American writers duly hogged the shortlist, and there was resentment among British writers and publishers that the spotlight had been turned away from British talent. Five years later there was a public protest from the Folio Academy, which includes Margaret Atwood, Ian McEwan and Zadie Smith, about the ubiquity of American writers on the prize shortlist, contrasting that with most of the American literary prizes which were not so generous to the world, and tended to champion homegrown talent.
The Brits should be wary of implying that the best musical talent is to be found outside Britain. The Brits should, indeed, be true to its own name and have faith in British talent, seeing how we have led the world musically since the Sixties boom. Much better than opening up the award to overseas artists would be to explore, and showcase to a huge national TV audience, some of those artists who have done so much to shape British music but have had so little prime-time exposure.
There is still a wealth of British talent, some of it relatively recent, some of it stretching back more than half a century, that deserves to be honoured for its outstanding contribution to our music and musical culture.
Some might say that some of the bands and artists I have mentioned are too old to have any resonance with a younger generation. But the joy of rock and pop music is that it has an appeal across the generations. The baby boomers were raised on music and listen to it every day. Millennials have a wide knowledge of pop’s history.
I have no realistic hope that the Brits will extend the boundaries of what they consider to be music and what they consider to be outstanding achievement, and consider the likes of Richard Thompson. But I do expect them to pay proper and long overdue homage to the likes of The Kinks, Led Zeppelin and Radiohead.
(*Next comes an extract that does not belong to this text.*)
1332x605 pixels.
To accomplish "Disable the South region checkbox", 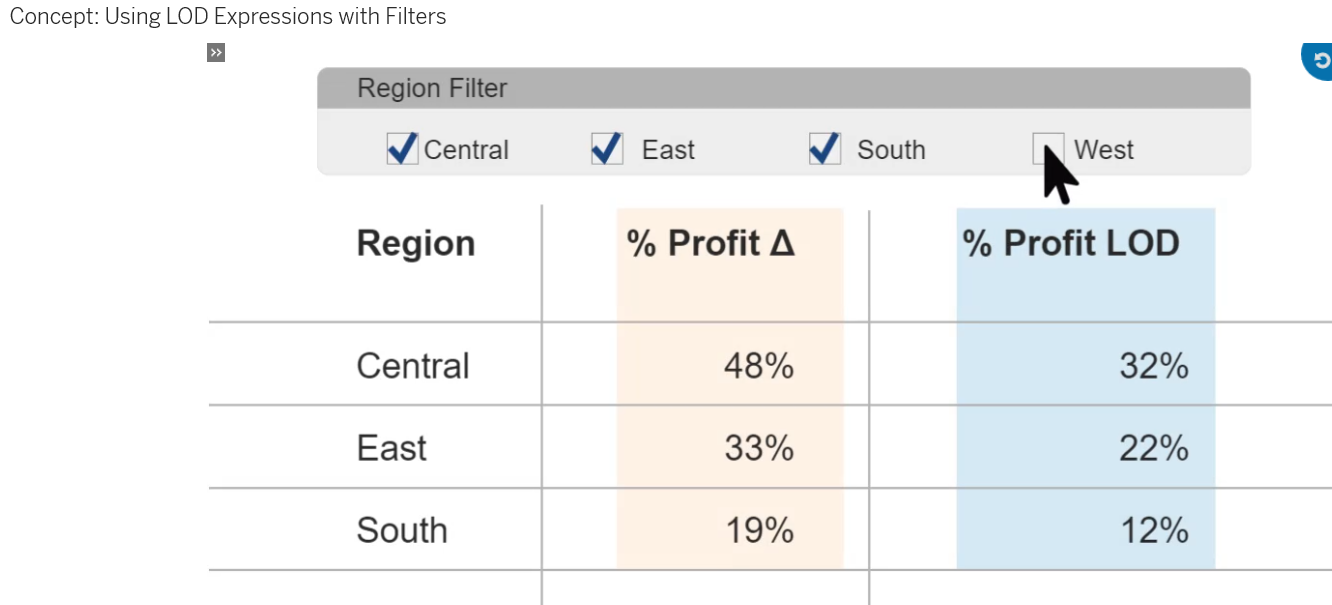I will pos(824,149).
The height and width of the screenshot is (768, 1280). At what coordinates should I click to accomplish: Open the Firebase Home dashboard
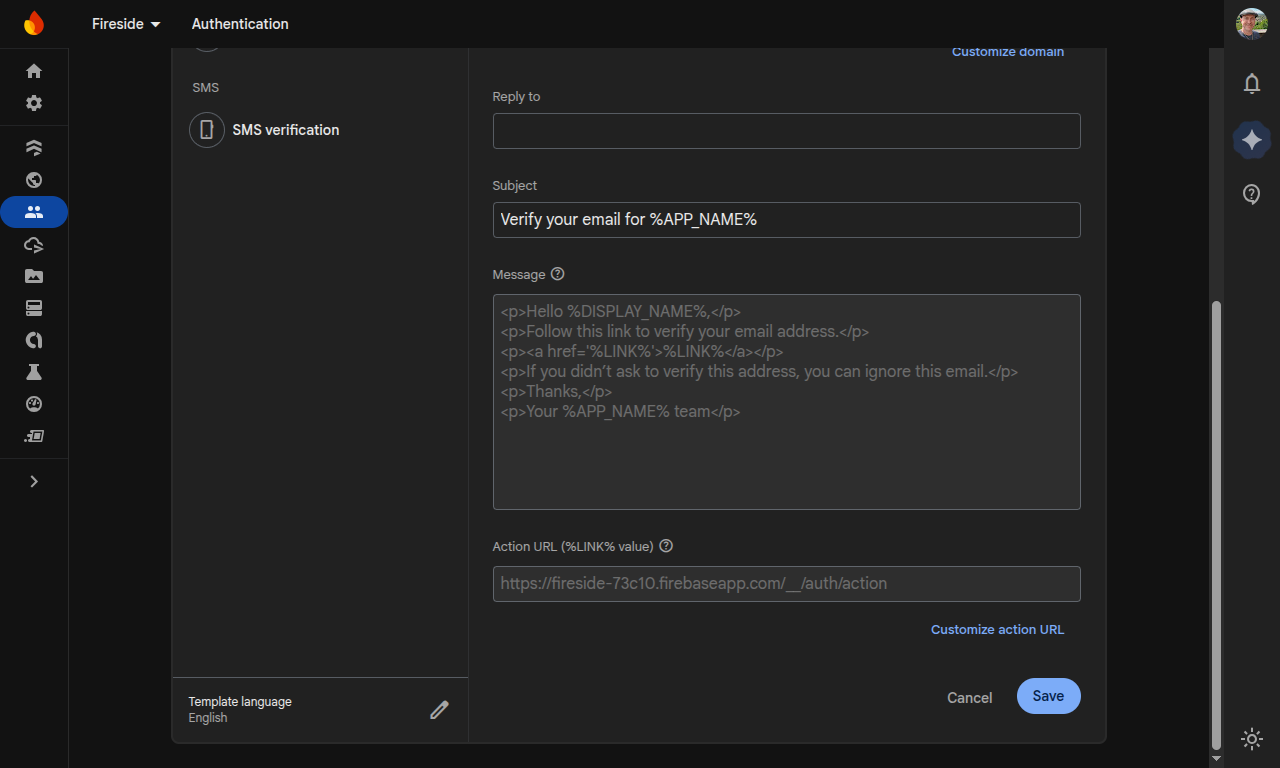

And frankly, if 39-year-old Pink can be honoured for her outstanding contribution to music, then isn’t Adele, who at 30 is not that much younger, also worthy of the top honour? Financially and artistically she is reckoned to be something of a saviour of the industry in recent times. I’d call that an outstanding contribution.
What, though, is to be hugely welcomed in Pink receiving the award is that she is the first solo female to do so in the history of the Brits. Just that fact makes one rubs one’s eyes in disbelief, not just for the general slight on solo female artists but for the particular omission of one British solo female artist.
Kate Bush is one of the most groundbreaking and revered British singer songwriters in the history of popular music. Yet her name does not figure in the history of Brit Award lifetime achievement winners. By what warped logic could that have happened?
The Brits need to look to Britain, widen their horizons, show imagination, and right the wrongs they have perpetuated with this award in the past.